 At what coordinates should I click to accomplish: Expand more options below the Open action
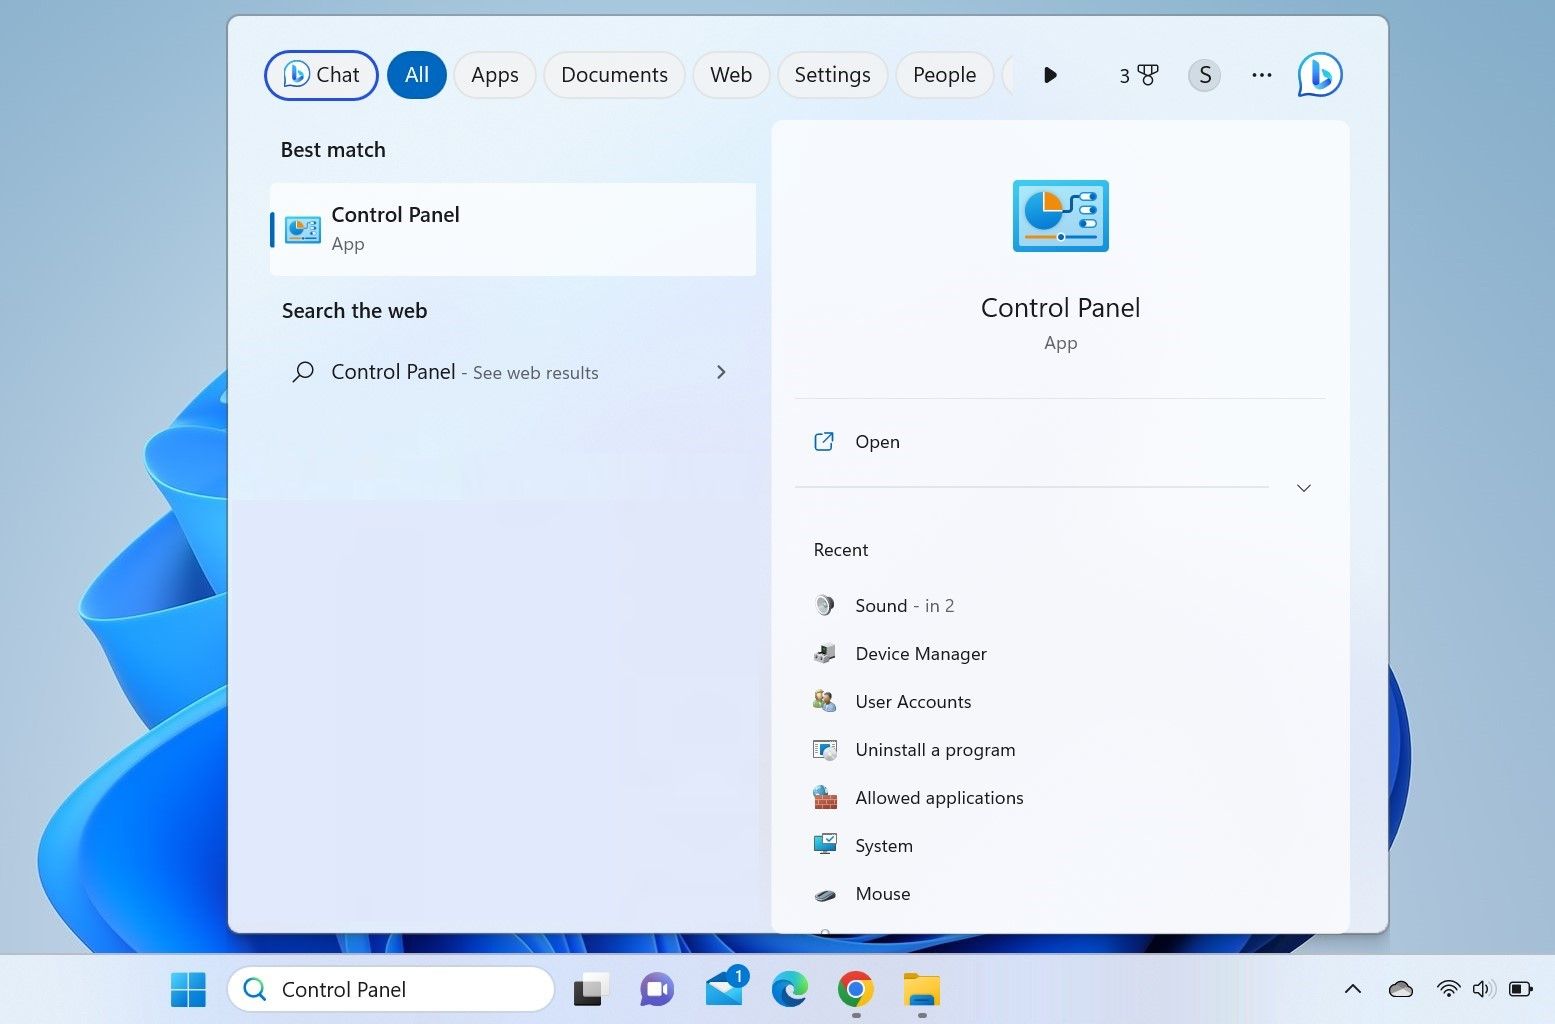(x=1303, y=488)
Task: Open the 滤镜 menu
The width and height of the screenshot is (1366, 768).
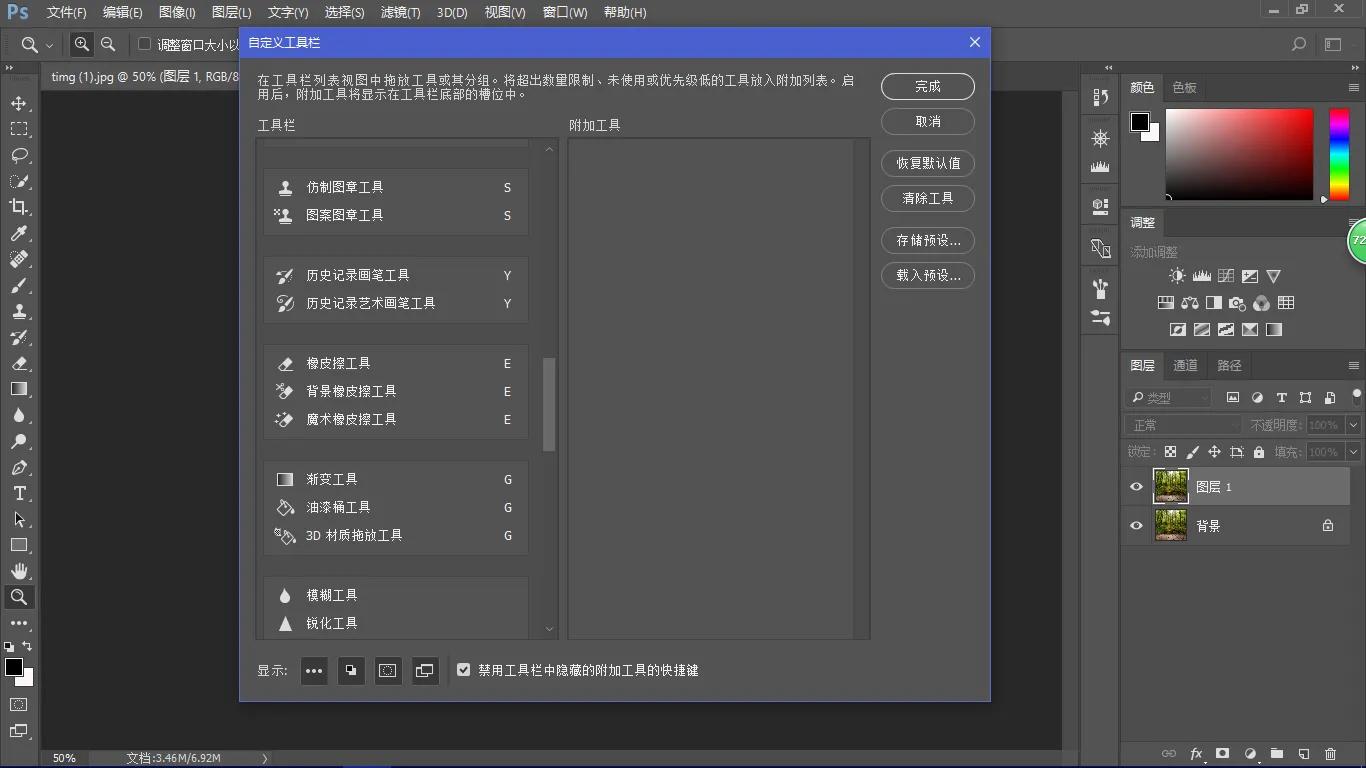Action: point(399,12)
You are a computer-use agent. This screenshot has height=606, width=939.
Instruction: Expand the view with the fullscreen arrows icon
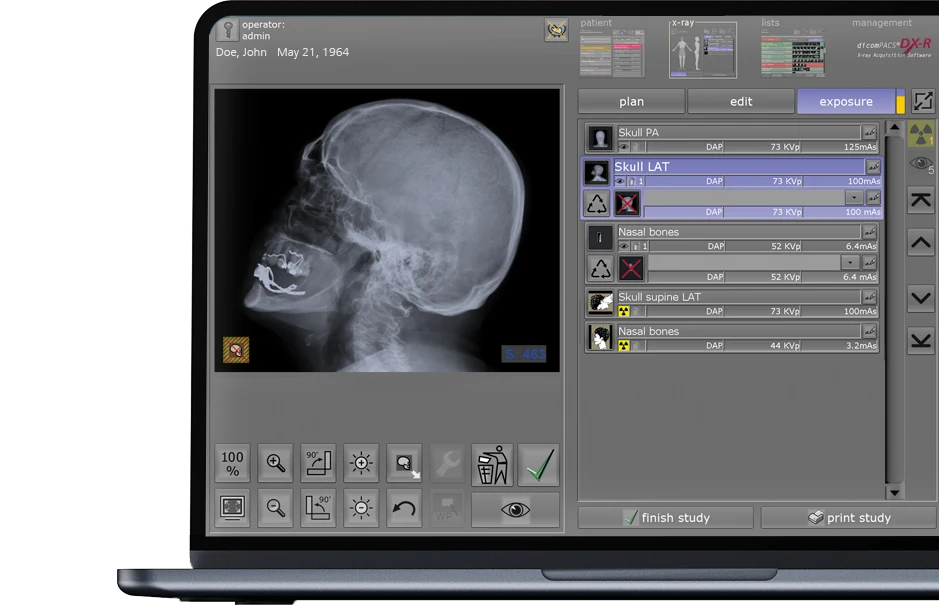pyautogui.click(x=923, y=101)
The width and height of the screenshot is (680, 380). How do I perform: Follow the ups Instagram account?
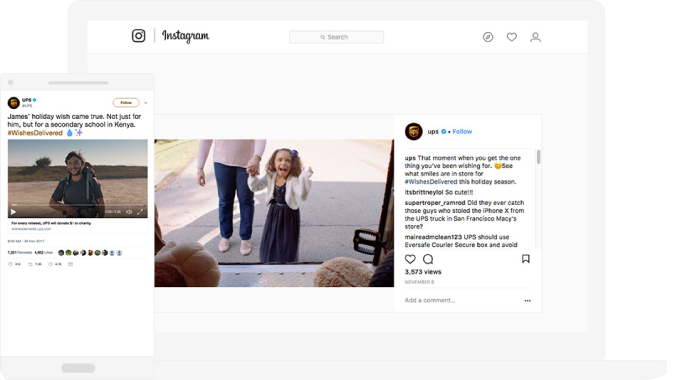462,131
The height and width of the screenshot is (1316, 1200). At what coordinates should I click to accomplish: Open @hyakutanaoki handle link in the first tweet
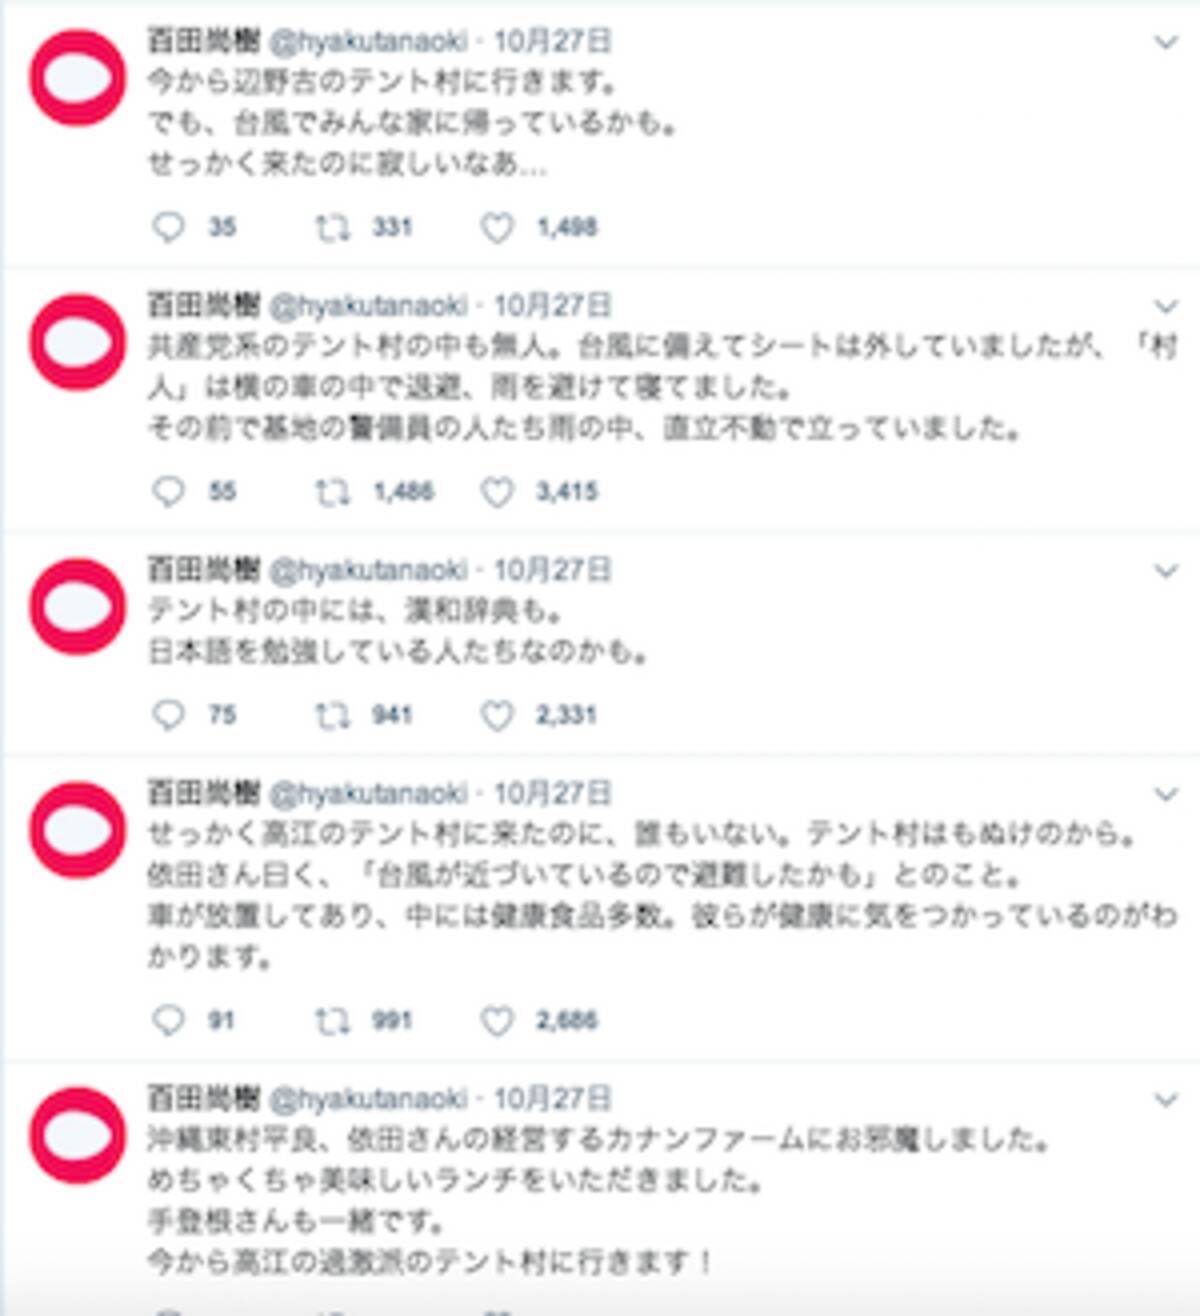(x=368, y=41)
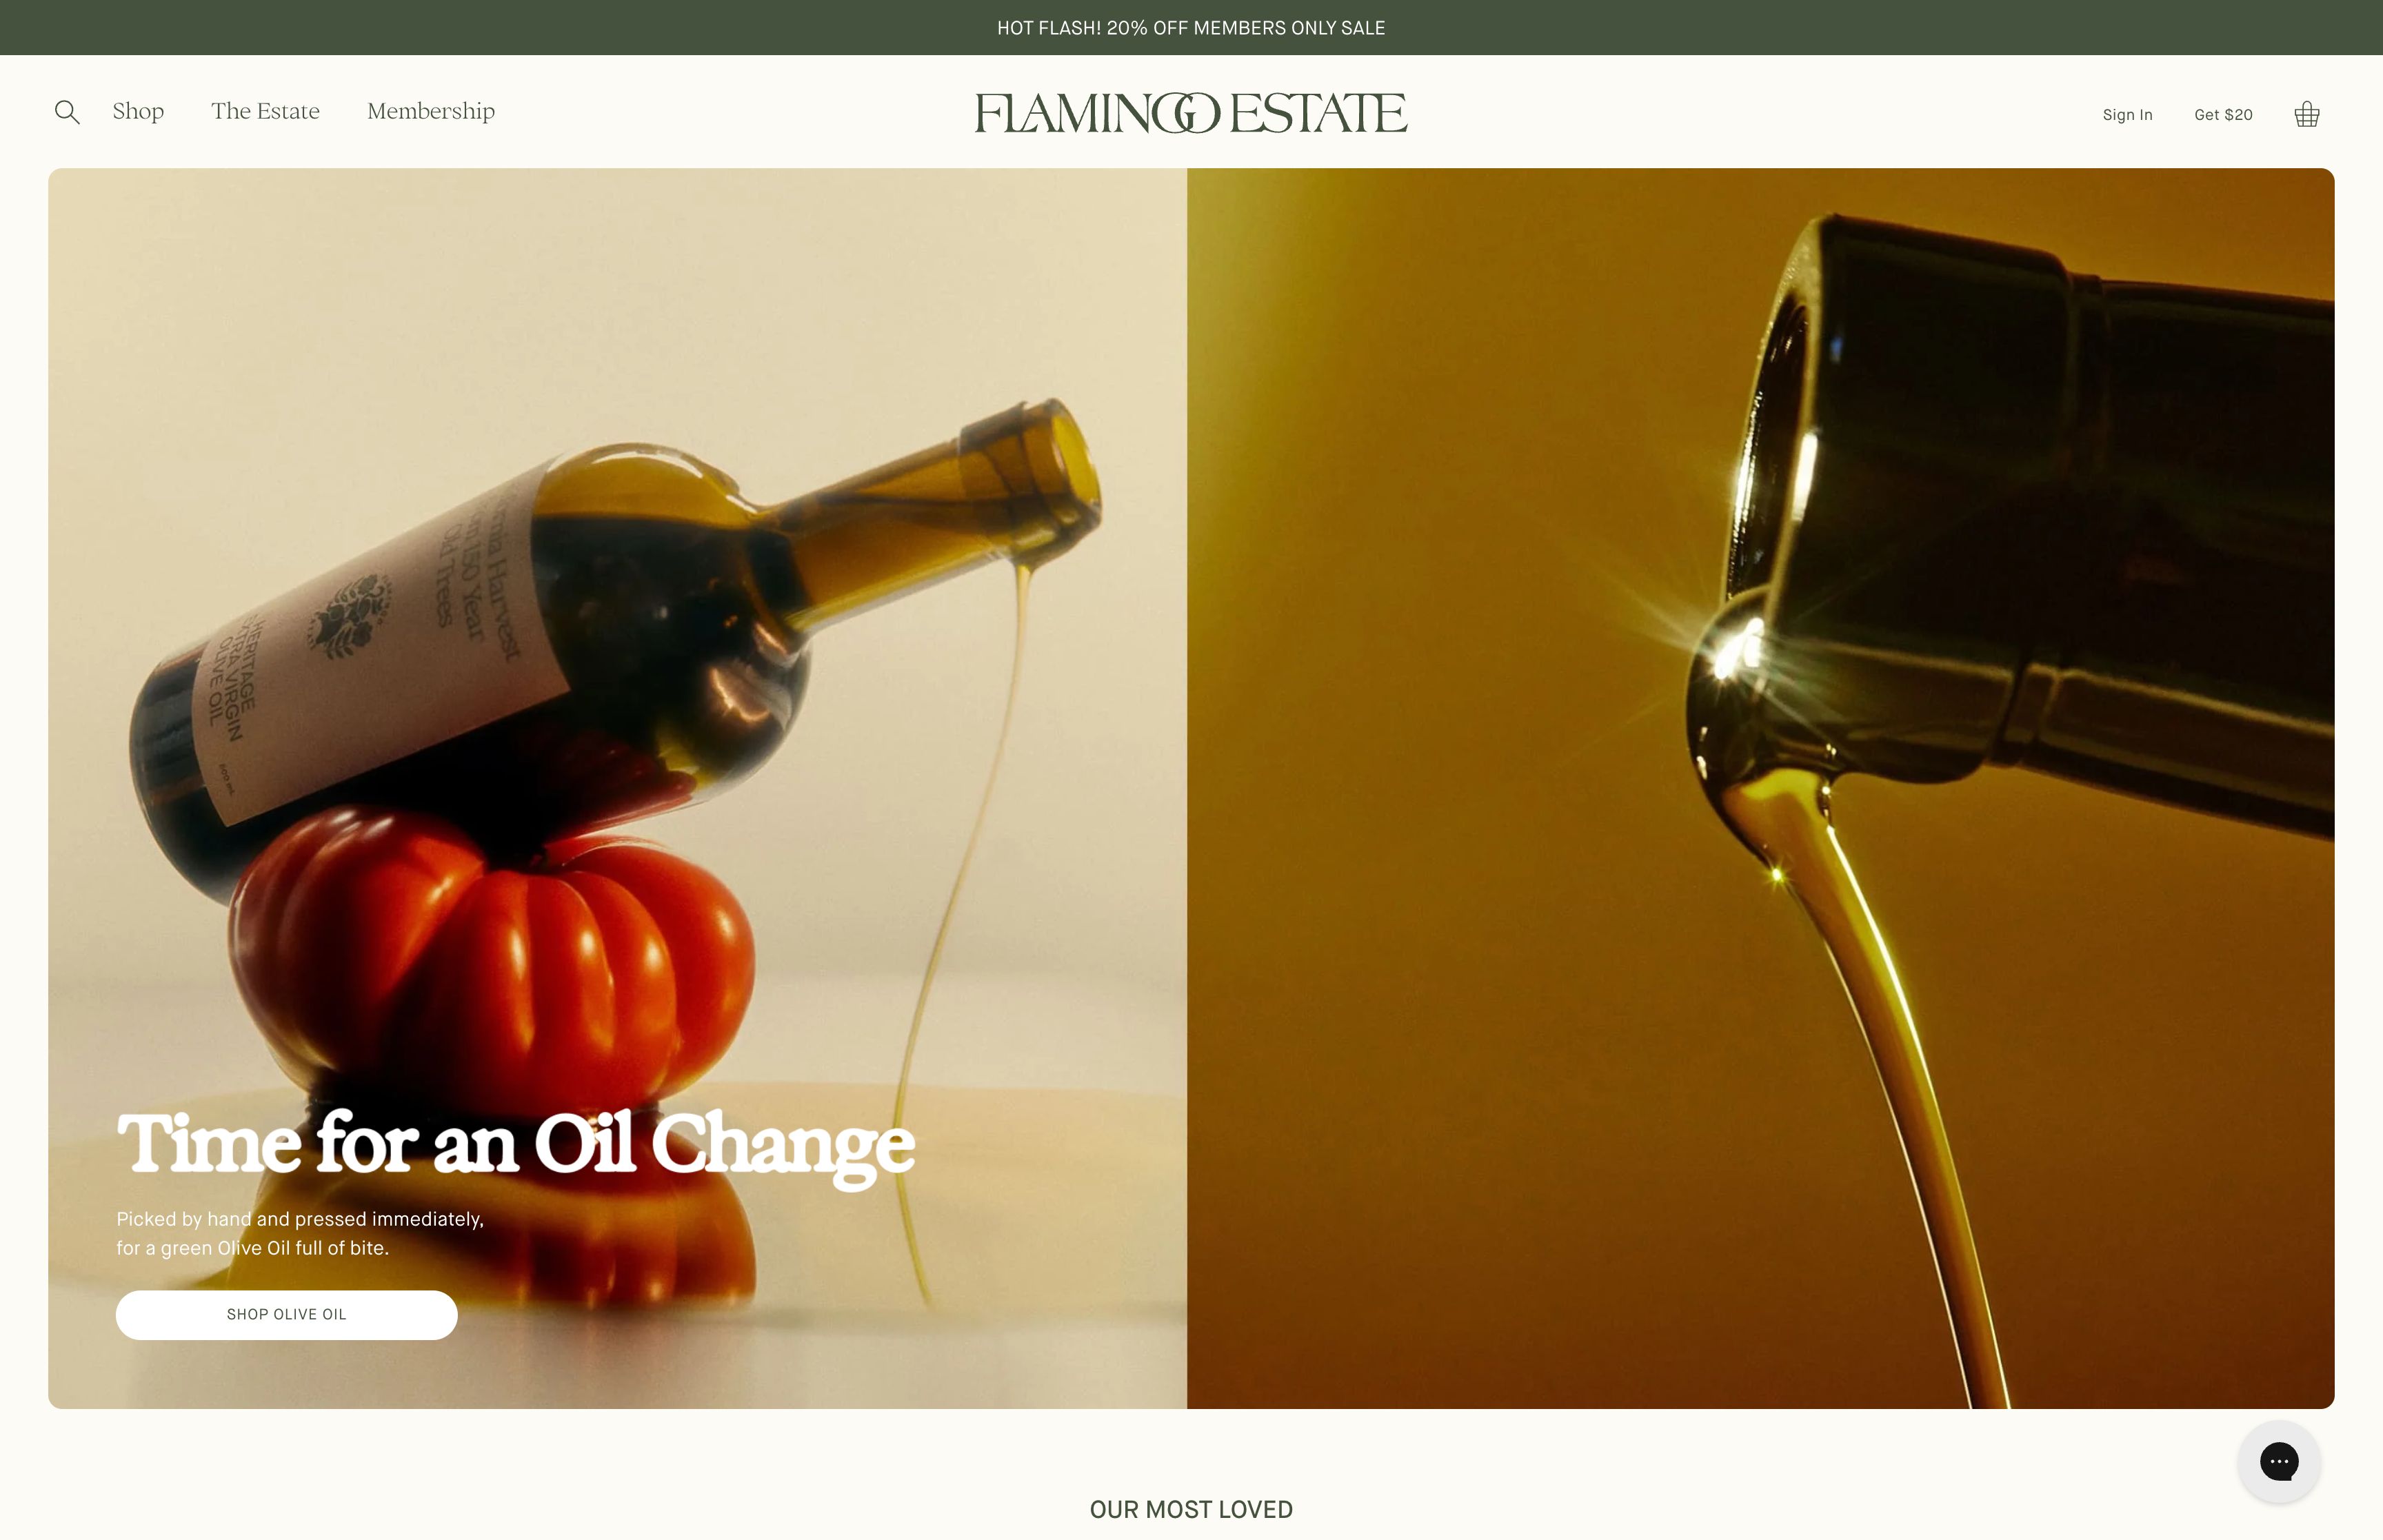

******

> _The task_: Through to the final line, copy the material above exactly and skip the images.

> _Reply to the exercise_:
 At what coordinates should I click to accomplish: Expand more options below the Open action
(x=1303, y=488)
Task: Open the 滤镜 menu
The width and height of the screenshot is (1366, 768).
Action: point(399,12)
You are a computer-use agent. This screenshot has height=606, width=939.
Instruction: Expand the view with the fullscreen arrows icon
pyautogui.click(x=923, y=101)
The width and height of the screenshot is (680, 380). How do I perform: Follow the ups Instagram account?
462,131
The height and width of the screenshot is (1316, 1200). At what coordinates should I click to accomplish: Open @hyakutanaoki handle link in the first tweet
(x=368, y=41)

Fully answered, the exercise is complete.